At Thornleigh Primary School school assemblies I was aware that there was a change because the National Anthem changed and we now sang God Save The Queen.

Usually, we would just sing the first verse, accompanied by older children playing recorders, but on special occasions we would sing the third verse too. Yet for some mysterious reason, never the second.

The Coronation was a big deal in Australia, as well as in Britain and the other Dominions (Canada, South Africa and New Zealand) and there was a lot of 'bling': china; tea towels; spoons; and so on. The media went mad.

In our household, two gold booklets to celebrate the forthcoming Coronation, arrived in the mail from Grandma (my mother’s mother) who was, at that time, a member (Chair?) of the Newcastle upon Tyne Education Committee, one each for Peter and for me.

 

 

Dedication

 

In 1600, that loyal City, that would later fight off the Scots, particularly the Jacobites, three times, had received its Letters Patent from Queen Elizabeth I. Now, my grandma and her fellow councillors enthusiastically welcomed a new Queen Elizabeth to the throne.

I, like most people of English nativity, made the assumption that the two Elizabeths were related in some discernible line of succession, although I soon learnt that Elizabeth I was the Virgin Queen (well not actually, if the historians are correct, but she had no offspring). But at least her little son, one day to be King Charles III, must be in a direct line of succession from the previous two Charles. So, that was all as it should be.

 

Letters Patent from Queen Elizabeth I

 

Accompanying the gold booklet was a larger folder of thin colour-printed cardboard sheets that could be cut-out, carefully, to assemble, in three dimensions, the royal coach and horses (tab A goes into slot A and so on), together with various royal accoutrements: the orb; crown; sceptre, mace (rod) and sword that were also assembled, and the whole placed, in pride-of-place, on the wide sunroom windowsill, where it sat, until reduced to confetti by the Australian sun.

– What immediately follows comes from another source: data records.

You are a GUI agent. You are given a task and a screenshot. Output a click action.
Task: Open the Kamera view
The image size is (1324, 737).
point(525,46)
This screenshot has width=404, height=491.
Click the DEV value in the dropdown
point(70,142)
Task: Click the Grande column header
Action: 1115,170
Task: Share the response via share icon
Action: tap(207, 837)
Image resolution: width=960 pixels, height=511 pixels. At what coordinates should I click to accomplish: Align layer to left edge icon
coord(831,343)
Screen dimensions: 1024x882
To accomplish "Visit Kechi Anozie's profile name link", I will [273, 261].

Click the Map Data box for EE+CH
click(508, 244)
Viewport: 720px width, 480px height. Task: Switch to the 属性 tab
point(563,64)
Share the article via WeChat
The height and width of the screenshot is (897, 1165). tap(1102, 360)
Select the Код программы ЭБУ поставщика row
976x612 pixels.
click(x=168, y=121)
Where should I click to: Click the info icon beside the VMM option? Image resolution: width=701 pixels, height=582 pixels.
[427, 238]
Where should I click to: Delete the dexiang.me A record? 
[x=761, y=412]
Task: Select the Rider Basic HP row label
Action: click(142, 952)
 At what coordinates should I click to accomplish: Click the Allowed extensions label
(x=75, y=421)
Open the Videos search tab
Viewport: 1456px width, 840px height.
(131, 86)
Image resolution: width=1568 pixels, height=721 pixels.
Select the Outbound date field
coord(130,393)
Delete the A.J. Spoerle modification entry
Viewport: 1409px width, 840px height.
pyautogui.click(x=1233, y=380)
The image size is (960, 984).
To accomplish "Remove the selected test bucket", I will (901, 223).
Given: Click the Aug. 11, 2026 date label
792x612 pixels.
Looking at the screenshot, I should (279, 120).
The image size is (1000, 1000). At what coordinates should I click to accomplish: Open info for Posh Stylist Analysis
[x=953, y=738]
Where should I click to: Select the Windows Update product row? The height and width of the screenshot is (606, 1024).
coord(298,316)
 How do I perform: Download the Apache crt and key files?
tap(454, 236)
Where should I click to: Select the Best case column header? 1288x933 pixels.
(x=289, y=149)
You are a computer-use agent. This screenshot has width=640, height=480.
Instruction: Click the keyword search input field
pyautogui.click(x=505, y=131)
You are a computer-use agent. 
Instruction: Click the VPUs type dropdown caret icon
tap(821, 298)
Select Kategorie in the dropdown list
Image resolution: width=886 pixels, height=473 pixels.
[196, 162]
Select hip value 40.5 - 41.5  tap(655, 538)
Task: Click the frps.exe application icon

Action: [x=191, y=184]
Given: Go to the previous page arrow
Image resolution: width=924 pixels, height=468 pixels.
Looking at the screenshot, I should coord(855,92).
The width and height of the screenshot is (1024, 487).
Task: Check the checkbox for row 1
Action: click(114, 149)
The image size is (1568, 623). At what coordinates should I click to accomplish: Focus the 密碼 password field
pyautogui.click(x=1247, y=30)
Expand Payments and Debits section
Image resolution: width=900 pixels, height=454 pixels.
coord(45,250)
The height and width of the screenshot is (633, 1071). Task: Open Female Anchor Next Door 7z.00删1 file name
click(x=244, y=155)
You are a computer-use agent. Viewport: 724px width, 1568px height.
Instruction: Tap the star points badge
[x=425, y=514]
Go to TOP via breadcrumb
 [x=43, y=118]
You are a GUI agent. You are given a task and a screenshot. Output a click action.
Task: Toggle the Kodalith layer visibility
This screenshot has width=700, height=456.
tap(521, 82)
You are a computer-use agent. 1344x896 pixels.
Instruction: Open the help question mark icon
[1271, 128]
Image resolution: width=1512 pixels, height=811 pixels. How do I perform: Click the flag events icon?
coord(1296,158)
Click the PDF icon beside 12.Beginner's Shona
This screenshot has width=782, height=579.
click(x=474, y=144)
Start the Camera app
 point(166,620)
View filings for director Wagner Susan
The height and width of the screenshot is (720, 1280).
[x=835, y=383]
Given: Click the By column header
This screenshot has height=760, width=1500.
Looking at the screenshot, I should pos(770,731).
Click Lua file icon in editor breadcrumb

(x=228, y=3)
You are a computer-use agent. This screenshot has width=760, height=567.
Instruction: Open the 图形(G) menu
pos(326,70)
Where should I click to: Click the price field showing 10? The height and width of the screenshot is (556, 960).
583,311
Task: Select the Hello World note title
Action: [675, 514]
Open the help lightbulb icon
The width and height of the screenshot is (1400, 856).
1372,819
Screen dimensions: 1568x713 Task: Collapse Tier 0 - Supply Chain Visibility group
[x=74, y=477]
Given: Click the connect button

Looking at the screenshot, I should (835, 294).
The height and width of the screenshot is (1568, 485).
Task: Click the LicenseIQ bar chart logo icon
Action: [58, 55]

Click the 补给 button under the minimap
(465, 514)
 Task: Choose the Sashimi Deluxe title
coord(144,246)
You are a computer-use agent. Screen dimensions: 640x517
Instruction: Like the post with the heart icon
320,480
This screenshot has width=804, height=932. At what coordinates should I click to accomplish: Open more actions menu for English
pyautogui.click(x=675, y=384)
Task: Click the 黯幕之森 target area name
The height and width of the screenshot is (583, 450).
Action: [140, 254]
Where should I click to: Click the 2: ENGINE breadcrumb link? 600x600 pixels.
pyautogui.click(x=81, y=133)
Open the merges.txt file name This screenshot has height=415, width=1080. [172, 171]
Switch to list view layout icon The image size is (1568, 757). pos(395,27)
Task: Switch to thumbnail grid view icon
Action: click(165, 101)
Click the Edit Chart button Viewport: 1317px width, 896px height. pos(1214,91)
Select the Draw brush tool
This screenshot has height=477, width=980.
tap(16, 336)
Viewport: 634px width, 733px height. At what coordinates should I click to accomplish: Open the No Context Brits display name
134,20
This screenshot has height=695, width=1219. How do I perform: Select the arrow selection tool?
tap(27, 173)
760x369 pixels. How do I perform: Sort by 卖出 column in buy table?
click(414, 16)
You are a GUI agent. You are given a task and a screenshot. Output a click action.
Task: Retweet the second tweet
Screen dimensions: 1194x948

We were invited to get to know our young Queen and her attractive family, Prince Phillip, young Charles (Heir Apparent) and little Anne.

 

The Queen and her attractive family, Prince  Phillip, young Charles (Heir Apparent) and little Anne

 

A little later, another parcel came from England, this time from Granny Welsh (my father’s mother). Incomprehensible to me at the time, it's been of much more lasting utility. It’s a special edition of the Book of Common Prayer, containing the Coronation order of service. It also contains Elizabeth I’s 'Articles of Religion' (the 'true' religion as it says in Latin on her tomb in Westminster Abbey), as well as containing that mysterious second verse of the National Anthem.

 

Coronation edition of the Book of Common Prayer

 

Dedication of the Book of Common Prayer containing the  Coronation order of service

 

That mysterious second verseThe second and third verses of God Save the Queen

 

Thus primed, we all sat up, on a cold June evening in 1953, around a roaring fire in the living-room, for the Coronation broadcast. Later, we would travel into the city to see highlights, in colour, at one of the several newsreel cinemas that then existed.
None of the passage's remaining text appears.